Where? Oh, Where did my customers go?
By
Ever wonder who your customers
are? Ever wonder if you are giving your
customers the quality that they expect?
Ever wonder what quality really is?
Over the past year, I have taught
many seminars on Total Quality Management (TQM). In almost every instance, answers to these
questions were ill defined in the minds of the company's employees. The employees ranged from staff positions up
to the heads of the organization.
So who is the customer? The obvious answer is the person or
organization that pays you for your product or service. To understand the answer more completely,
however, let's explore some of the concepts of TQM.
TQM, as many of you know, is a
management philosophy of the nineties. It
is an evolution from earlier philosophies like Quality Circles and Just-In Time
(JIT), among others. Quality Circles
proved that teams of workers could consistently solve their problems more
efficiently than people higher up in the organization structure. Management only had to provide them the tools
with which to solve their problems and the latitude to make corrective action.
JIT was created as a manufacturing
philosophy to address poor product quality.
Along with many other things it taught us, we learned that you can't
inspect quality into a product. Quality
starts with the engineering design and each subsequent step in the process
requires quality execution. JIT allows any
employee to stop the production line if poor quality components arrive.

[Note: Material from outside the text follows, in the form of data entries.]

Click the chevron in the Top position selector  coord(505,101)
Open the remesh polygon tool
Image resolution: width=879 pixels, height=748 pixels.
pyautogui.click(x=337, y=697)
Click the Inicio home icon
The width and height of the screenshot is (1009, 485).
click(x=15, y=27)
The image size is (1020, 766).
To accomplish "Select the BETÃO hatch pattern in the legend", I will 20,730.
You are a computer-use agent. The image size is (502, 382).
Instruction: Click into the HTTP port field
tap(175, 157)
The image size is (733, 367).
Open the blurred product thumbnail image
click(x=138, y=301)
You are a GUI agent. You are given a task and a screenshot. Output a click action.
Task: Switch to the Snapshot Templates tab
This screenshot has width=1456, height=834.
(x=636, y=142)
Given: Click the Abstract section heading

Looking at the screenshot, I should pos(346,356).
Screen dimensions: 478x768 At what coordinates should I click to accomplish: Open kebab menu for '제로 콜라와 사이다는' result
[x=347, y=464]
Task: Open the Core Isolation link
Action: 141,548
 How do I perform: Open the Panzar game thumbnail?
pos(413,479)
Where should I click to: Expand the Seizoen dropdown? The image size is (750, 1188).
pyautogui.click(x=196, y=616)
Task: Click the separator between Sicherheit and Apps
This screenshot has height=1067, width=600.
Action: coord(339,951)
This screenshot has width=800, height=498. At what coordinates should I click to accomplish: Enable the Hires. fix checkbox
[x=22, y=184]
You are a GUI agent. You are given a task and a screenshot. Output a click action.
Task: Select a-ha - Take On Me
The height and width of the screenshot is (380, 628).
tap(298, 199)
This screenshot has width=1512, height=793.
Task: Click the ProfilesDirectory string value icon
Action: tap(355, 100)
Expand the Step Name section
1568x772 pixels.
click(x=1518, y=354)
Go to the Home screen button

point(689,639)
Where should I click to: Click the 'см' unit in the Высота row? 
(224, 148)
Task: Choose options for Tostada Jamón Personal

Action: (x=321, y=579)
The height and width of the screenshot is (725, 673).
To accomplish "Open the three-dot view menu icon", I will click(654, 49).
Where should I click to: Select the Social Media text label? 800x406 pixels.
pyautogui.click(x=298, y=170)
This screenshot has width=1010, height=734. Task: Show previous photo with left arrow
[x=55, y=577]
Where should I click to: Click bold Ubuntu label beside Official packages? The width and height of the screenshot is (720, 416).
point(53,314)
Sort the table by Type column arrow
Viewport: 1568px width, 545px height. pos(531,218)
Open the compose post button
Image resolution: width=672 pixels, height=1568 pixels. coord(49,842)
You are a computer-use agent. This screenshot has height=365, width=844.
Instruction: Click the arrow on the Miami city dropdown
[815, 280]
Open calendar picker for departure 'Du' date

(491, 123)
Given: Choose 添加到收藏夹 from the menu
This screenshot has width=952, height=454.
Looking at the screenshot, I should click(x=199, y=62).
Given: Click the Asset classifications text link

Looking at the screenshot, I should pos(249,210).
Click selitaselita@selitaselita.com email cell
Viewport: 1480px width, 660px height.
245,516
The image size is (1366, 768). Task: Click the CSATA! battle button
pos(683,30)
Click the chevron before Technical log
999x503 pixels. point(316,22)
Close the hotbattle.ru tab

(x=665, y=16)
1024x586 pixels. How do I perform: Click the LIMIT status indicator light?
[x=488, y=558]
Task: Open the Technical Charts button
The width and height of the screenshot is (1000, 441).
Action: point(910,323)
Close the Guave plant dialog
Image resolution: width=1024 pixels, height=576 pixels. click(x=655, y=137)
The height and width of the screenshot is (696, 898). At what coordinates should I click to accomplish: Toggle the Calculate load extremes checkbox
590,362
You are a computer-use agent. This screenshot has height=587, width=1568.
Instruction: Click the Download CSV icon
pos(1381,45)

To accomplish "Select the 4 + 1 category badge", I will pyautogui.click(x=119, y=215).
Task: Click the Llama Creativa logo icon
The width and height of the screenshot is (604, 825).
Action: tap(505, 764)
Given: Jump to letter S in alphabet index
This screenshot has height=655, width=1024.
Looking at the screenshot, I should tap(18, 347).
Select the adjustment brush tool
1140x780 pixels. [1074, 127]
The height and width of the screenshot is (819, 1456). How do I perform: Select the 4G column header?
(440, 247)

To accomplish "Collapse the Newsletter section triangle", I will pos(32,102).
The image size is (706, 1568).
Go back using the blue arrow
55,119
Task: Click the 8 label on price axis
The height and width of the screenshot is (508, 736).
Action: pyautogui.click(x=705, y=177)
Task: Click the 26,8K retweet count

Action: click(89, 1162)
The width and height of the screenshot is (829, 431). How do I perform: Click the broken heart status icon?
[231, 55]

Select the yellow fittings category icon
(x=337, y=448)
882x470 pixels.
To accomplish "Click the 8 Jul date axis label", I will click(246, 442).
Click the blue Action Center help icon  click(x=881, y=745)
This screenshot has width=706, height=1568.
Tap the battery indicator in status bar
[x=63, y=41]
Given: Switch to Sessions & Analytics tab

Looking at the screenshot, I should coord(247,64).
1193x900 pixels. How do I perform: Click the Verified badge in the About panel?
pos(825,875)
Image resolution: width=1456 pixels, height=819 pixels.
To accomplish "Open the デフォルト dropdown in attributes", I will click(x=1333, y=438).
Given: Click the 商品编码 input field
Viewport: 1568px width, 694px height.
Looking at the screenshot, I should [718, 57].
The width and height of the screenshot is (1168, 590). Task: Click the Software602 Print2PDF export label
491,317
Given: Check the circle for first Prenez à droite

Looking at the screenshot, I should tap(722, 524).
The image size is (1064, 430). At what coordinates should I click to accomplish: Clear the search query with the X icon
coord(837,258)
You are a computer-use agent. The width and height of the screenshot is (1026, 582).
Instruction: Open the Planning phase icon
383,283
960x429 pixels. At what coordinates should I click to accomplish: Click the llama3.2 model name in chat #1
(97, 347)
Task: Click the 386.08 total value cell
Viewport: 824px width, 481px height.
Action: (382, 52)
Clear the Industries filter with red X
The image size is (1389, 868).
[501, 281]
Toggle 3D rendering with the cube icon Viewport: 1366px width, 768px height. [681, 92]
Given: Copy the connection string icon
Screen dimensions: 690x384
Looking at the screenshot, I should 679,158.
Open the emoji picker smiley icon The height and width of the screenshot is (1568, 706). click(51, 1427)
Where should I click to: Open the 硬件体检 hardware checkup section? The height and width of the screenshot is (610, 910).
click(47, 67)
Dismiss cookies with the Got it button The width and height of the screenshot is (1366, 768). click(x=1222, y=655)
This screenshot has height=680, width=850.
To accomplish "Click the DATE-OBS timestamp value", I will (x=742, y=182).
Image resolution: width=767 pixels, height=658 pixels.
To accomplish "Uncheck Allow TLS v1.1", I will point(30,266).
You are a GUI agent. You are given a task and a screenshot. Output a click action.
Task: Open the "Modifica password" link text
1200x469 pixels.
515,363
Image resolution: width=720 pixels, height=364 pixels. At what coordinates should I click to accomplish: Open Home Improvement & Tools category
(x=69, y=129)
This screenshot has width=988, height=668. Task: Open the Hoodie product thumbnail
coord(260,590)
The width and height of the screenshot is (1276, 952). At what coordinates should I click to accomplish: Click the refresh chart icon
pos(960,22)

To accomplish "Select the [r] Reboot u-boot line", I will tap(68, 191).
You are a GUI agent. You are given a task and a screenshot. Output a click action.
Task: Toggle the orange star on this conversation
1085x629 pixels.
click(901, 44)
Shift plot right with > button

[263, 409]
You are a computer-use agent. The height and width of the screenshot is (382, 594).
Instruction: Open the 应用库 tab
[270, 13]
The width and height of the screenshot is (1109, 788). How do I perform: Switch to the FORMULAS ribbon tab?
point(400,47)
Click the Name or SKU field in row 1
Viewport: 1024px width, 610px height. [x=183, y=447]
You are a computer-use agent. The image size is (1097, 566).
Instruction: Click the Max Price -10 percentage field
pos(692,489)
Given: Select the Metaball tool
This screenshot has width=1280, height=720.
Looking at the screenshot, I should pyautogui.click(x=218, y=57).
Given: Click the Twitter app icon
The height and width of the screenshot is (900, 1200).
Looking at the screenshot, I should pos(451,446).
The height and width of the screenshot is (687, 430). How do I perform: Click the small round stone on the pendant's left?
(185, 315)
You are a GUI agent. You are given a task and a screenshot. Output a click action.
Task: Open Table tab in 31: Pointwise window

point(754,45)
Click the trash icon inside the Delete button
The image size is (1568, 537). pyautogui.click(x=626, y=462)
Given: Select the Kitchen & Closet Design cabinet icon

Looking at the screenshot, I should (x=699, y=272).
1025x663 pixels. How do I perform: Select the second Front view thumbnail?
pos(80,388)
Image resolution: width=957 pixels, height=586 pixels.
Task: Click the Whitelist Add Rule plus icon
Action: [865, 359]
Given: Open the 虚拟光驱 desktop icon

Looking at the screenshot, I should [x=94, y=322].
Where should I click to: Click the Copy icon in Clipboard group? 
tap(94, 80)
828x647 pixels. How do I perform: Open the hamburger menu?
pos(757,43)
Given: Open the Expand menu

Ultimately, out pops a quality product.
TQM extended this JIT principle to
all facets of the business and created the obvious extension that employees are
in reality customers of each other. Once
employees are considered customers, it becomes a logical step to realize that
they also have expectations relating to the "quality of the product"
they receive from others. Thus was borne
the concept of external and internal customers and the organization's need to
fulfill the quality expectations of both.
That takes care of the first
question, "Who is the Customer?"
Now all we have to do is supply a
quality product. So what is
quality?
Over the years I have watched many
people and organizations grapple with that question. The responses range from "Something that
satisfies the customers' needs at a price they are willing to pay," to
"I will know quality when I see it."
Many companies also use the term quality to define itself, e.g.,
"We believe in delivering the highest quality product to our
customer."
Evaluating quality relies on your
customers' perceptions. A customer who
buys your product or services has certain needs and expectations in mind. If the product or service meets or exceeds
those expectations time and time again, then, in the mind of that customer, you
are providing a quality product.
Defining those expectations
involves establishing specific, measurable criteria for each expectation, e.g.,
a customer will never get a busy signal when calling customer service, or,
customer orders received by 3:00 p.m. will be shipped the same day.
The easiest way to obtain
specifics for the quality of external or internal customer expectations is to
answer the six basic questions we have known since childhood. Who? What?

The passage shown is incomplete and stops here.